Mongol


This is certainly the first Kazakh film I've ever seen, but it's parentage is pretty complicated, as it a German-Kazakh-Mongolian-Russian film, filmed largely in Mongolia and China and directed and co-written by a Russian, Sergei Bodrov. It was nominated for the Foreign Language Film Oscar last year, and while I liked it a tick better than the winner, The Counterfeiters, it is vastly inferior to the snubbed Four Months, Three Weeks, and 2 Days.

Simply put, it is the story of the young Genghis Khan. For Westerners like me, who knew nothing about him, you'll learn a lot, such as that Genghis Khan is not a name but a title (something like supreme ruler). As a boy he was called Temudgin, and was the son of a Khan of a small clan. When he was nine his father took him out to find a bride, and after picking out his favorite, who would be the love of his life, his father gets poisoned by enemies, leaving the young fellow at the mercy of his father's rivals.

Over the next several years, he endures lots of tough times, being enslaved and imprisoned and falling in and out contact with Borte, his beautiful wife. Eventually he perserveres and defeats his enemies, and is poised to rule an empire that would encompass almost all of Asia. This is the first film in a projected trilogy, so I guess we'll see that in the sequels.

The film is a somewhat quaint biographical epic that reminds one of Cecil B. DeMille (not David Lean--his stuff was far better). It has the sweep of DeMille, with hundreds of extras, but also the ham-fisted dialogue (early on we get the old chestnut, "I didn't know that this day would change my life.") We also get lots of battle scenes, with more blood than DeMille, in glorious arterial sprays, but also lots of shots of warriors falling off horses in slow motion.

There are also a lot of gaps in the story. I appreciate that Bodrov didn't make this movie longer than it is, but there are some jumps that hurt the film. At one point Khan is at his lowest, in a jail cell. He escapes, and the next thing you know he has a huge army that is explained in one line of voiceover.

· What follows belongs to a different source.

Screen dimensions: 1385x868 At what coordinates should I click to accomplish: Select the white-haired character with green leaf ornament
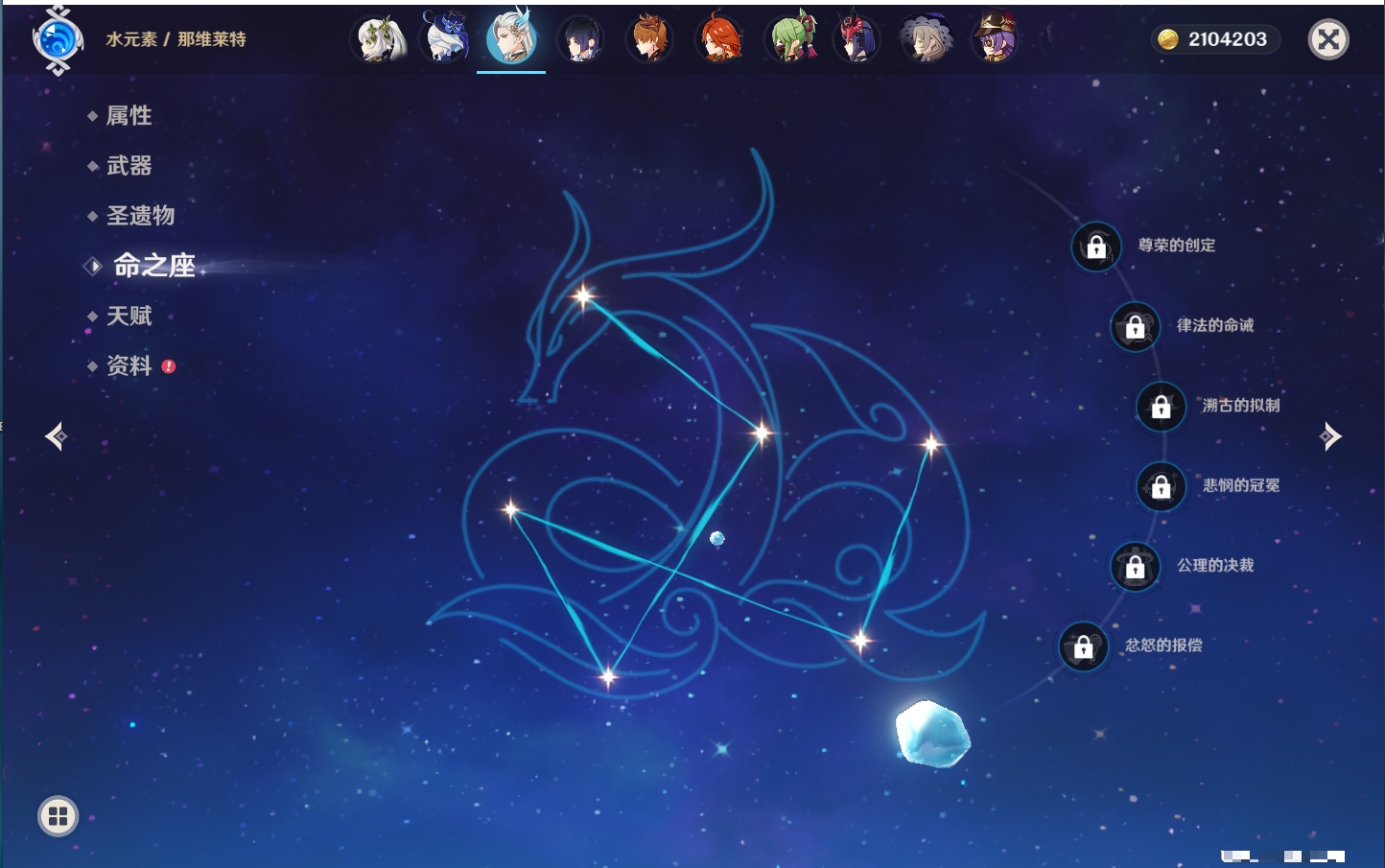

Also, in the climactic battle he is outnumbered by his opponent, but says he will win through strategy. Unless he has contact with an early form of The Weather Channel, we never find out what that strategy is.

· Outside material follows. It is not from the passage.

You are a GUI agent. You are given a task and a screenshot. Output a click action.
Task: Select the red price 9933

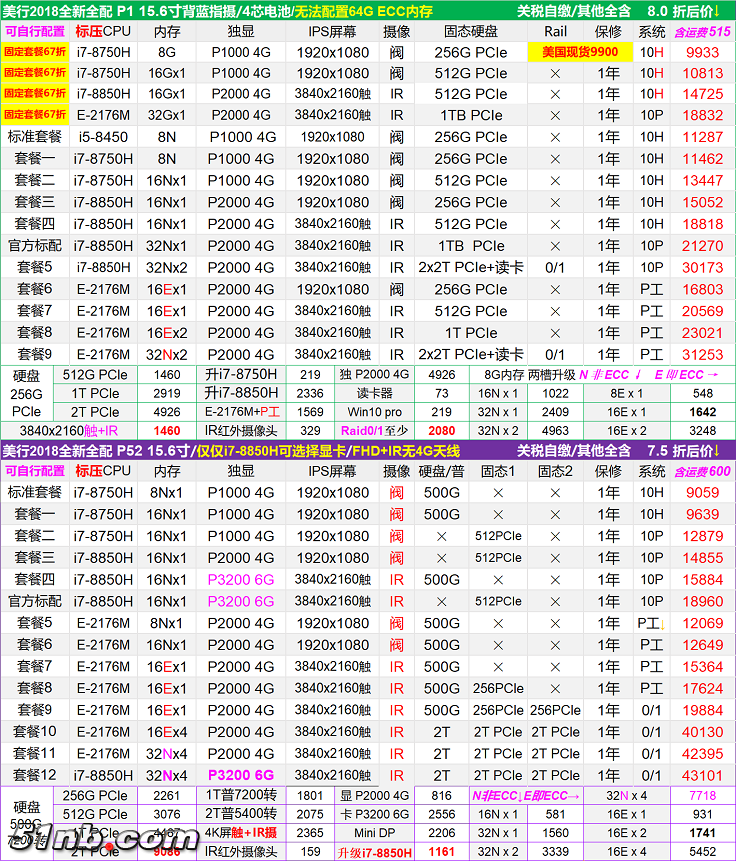click(702, 52)
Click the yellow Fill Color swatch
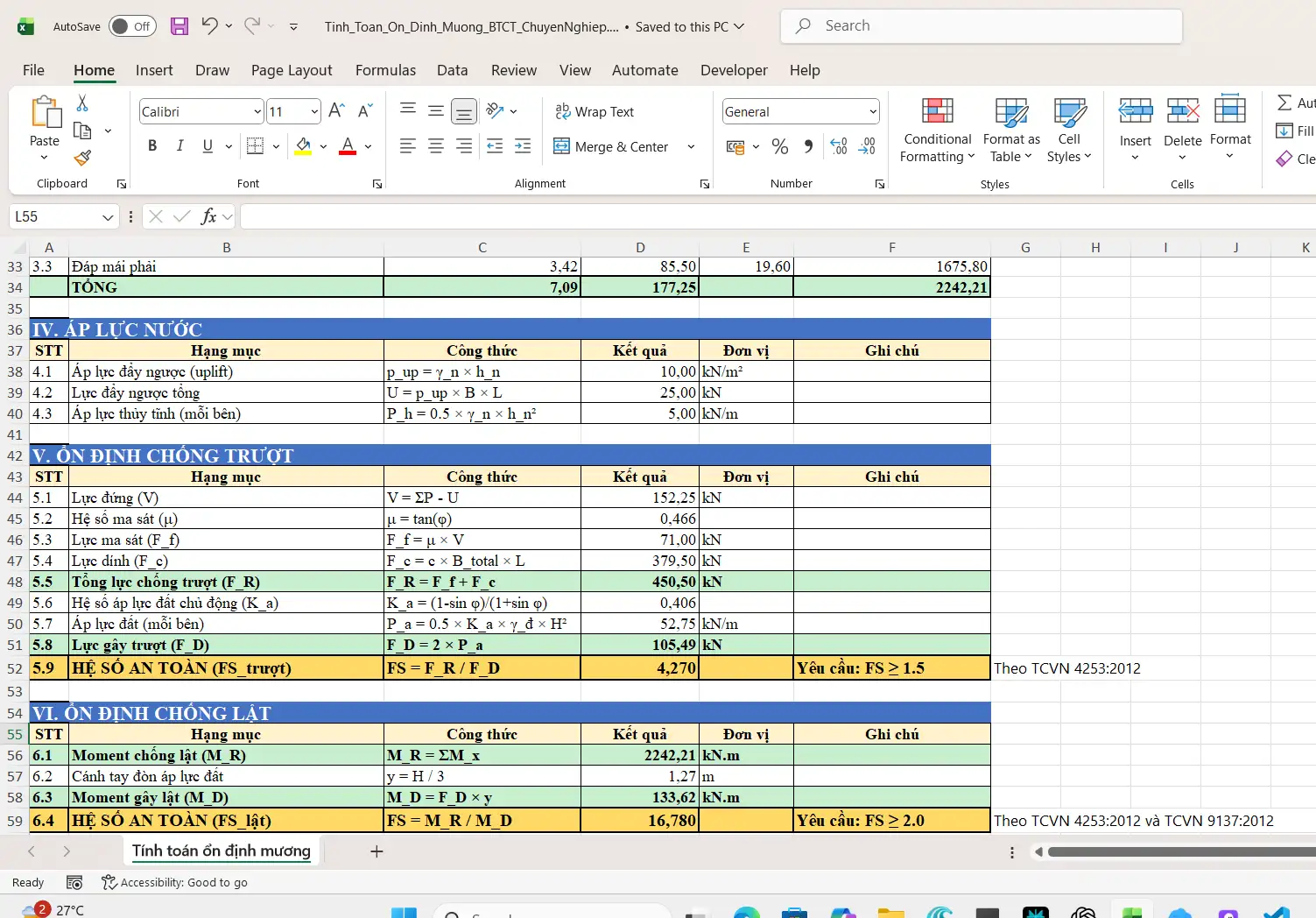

The heart of what is wrong with this film is the script. It plays like a History Channel documentary, without much shading. The most interesting character, and the best acted, is Khan's blood brother, Sun Hong Lei, who gives an intriguing performance. Otherwise, it's just hero is captured, hero escapes, hero builds army, and that goes through a few gyrations. I wonder if Shakespeare knew this story--he would have done something interesting with it.